Change for user-specified assets

For assets that appear in the user's requested outputs, the change quantity is distributed proportionally to the original output weights.

Given an excess quantity \(e\) of asset \(a\) and output weights \(w_1, w_2, \ldots, w_n\):

\[ \text{change}_i = \left\lfloor e \cdot \frac{w_i}{\sum_j w_j} \right\rfloor + r_i \]

where \(r_i \in \{0, 1\}\) are rounding corrections ensuring the total equals \(e\) exactly. See Partitioning for details.

Change for non-user-specified assets

Assets that were not in the original outputs but were selected as side effects (because they shared a UTxO with a desired asset) are distributed using the padCoalesce algorithm.

These change maps are sorted in ascending partial order, which ensures that when combined with user-specified change maps, the smallest maps are merged with the smallest maps.

Assigning ada to change maps

After computing the asset change maps, the algorithm assigns ada quantities:

  1. Assign the minimum required ada to each change map (based on its token bundle size).

  2. Distribute any remaining ada proportionally to the original output coins.

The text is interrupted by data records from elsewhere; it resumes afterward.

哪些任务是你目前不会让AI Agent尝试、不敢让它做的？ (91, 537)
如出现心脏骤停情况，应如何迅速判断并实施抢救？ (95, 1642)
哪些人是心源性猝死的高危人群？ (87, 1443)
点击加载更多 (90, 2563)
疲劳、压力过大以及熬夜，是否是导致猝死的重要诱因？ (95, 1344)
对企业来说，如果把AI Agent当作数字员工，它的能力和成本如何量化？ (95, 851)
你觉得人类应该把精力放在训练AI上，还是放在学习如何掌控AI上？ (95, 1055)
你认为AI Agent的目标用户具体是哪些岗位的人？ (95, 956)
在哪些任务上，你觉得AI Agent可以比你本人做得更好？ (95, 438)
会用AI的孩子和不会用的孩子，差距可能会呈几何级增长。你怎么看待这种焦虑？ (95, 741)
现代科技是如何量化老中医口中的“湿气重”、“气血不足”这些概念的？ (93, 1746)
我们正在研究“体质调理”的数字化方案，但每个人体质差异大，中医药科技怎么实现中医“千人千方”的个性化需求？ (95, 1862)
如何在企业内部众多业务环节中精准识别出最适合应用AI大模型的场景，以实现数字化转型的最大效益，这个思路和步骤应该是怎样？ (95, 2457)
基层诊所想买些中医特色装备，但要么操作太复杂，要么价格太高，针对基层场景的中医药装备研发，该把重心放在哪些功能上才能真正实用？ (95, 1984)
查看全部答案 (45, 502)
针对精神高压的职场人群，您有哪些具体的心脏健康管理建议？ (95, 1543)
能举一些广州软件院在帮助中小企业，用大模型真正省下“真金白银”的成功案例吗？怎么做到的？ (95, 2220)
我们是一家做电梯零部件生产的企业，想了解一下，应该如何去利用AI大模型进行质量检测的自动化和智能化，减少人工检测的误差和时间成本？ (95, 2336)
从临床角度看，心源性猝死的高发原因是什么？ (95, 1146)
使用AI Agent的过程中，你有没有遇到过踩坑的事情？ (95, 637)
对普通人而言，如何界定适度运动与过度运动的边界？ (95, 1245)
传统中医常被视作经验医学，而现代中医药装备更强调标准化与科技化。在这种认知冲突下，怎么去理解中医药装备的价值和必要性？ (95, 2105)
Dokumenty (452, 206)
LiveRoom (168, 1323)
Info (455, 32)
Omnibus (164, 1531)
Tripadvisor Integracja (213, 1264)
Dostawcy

If there isn't enough ada to cover all minimum quantities, the algorithm drops empty change maps (those with no native tokens) from the start of the list, reducing the total minimum ada required.

Invariant

The number of change outputs is at least the number of user-specified outputs (unless ada is insufficient to fund that many change outputs).

Splitting oversized change

If a change output exceeds the maximum allowed token bundle size, it is split into smaller bundles using equipartitionAssets. If any individual token quantity exceeds the protocol maximum, it is split using equipartitionQuantitiesWithUpperBound.